==== SUPPLIED RECORDS

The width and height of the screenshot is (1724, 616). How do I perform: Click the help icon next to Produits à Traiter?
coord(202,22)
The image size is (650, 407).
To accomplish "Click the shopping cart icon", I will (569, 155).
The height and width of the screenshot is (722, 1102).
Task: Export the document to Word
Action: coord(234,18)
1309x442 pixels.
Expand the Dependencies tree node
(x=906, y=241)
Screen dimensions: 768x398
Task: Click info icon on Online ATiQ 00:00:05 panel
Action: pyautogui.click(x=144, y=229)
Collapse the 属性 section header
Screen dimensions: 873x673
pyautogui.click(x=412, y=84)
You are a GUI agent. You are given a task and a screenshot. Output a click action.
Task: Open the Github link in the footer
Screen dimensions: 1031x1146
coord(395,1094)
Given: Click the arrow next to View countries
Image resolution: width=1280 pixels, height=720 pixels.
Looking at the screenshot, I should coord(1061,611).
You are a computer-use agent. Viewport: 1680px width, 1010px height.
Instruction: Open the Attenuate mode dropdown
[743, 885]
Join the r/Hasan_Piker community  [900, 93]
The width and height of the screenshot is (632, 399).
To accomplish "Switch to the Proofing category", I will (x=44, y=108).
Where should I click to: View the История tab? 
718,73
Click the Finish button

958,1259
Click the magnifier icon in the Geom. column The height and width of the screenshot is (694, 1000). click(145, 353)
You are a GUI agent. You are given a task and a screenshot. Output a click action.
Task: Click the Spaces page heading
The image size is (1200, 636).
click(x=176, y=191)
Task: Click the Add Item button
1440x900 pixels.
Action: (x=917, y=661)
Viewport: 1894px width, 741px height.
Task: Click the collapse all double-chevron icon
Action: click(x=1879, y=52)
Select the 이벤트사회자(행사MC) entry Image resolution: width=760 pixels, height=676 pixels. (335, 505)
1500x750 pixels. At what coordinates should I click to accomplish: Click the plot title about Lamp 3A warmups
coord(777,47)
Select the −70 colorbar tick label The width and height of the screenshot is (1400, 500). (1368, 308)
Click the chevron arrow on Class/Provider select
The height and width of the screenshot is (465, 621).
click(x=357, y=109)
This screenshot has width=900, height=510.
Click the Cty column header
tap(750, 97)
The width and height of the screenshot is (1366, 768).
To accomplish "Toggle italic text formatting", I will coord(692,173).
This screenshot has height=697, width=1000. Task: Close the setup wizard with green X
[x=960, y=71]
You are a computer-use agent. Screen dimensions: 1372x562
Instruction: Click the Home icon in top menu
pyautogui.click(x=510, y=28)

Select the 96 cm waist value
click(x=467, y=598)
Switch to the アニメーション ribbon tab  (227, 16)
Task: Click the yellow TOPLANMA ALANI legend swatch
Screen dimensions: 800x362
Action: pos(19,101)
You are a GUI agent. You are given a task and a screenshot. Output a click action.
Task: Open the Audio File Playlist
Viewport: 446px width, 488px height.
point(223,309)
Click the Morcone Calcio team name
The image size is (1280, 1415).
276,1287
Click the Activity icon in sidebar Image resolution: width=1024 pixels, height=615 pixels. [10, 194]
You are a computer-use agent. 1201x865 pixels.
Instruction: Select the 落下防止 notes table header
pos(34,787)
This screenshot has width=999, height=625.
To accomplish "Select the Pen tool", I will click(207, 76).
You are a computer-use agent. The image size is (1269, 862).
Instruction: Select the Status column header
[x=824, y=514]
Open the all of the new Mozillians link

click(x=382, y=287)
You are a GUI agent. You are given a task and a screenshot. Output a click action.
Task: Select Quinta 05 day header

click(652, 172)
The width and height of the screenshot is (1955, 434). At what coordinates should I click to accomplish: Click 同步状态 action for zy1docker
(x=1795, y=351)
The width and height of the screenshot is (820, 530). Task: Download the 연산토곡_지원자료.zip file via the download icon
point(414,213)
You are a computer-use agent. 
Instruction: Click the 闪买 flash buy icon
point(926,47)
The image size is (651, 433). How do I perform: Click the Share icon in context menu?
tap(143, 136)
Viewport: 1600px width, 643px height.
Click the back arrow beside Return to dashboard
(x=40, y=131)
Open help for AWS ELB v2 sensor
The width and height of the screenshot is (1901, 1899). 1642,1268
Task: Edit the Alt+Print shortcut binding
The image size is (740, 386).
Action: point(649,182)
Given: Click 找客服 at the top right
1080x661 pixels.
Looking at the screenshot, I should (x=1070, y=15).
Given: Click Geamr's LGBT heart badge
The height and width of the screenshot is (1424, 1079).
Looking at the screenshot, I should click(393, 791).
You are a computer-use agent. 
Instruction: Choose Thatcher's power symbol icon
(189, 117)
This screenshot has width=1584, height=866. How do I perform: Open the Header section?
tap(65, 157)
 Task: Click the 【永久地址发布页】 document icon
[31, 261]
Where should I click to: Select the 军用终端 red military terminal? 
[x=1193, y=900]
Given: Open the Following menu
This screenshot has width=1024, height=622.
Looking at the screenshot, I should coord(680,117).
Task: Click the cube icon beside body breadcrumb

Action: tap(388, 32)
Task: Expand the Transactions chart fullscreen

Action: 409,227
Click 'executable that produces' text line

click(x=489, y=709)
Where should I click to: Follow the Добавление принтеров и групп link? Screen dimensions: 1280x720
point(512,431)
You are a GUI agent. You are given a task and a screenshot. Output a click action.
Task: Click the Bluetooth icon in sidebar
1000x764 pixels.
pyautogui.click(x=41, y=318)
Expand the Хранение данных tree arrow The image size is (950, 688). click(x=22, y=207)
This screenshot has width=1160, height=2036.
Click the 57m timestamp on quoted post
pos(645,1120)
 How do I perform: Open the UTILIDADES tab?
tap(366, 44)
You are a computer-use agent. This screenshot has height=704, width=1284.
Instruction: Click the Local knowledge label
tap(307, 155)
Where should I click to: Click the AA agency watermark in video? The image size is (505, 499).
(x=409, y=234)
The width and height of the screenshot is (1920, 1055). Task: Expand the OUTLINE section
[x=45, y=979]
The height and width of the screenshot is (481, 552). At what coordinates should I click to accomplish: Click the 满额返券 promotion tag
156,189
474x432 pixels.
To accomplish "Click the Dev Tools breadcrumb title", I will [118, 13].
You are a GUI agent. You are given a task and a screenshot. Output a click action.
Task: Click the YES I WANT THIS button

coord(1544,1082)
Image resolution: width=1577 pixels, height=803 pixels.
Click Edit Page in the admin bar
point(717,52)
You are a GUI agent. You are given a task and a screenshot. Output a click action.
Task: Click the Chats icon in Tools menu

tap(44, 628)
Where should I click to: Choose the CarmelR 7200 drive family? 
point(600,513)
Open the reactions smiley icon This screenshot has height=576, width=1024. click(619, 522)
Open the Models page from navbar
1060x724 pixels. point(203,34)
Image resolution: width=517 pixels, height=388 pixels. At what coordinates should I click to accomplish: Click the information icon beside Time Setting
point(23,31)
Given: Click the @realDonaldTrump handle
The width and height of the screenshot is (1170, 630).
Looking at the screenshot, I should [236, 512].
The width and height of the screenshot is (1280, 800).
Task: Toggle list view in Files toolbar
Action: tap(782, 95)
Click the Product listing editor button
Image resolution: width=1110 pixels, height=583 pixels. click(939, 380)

========

DESCRIPTION OF THE TASK: Using the records above, list each line that includes "Switch".

REPLY:
To accomplish "Switch to the Proofing category", I will (x=44, y=108).
Switch to the アニメーション ribbon tab  (227, 16)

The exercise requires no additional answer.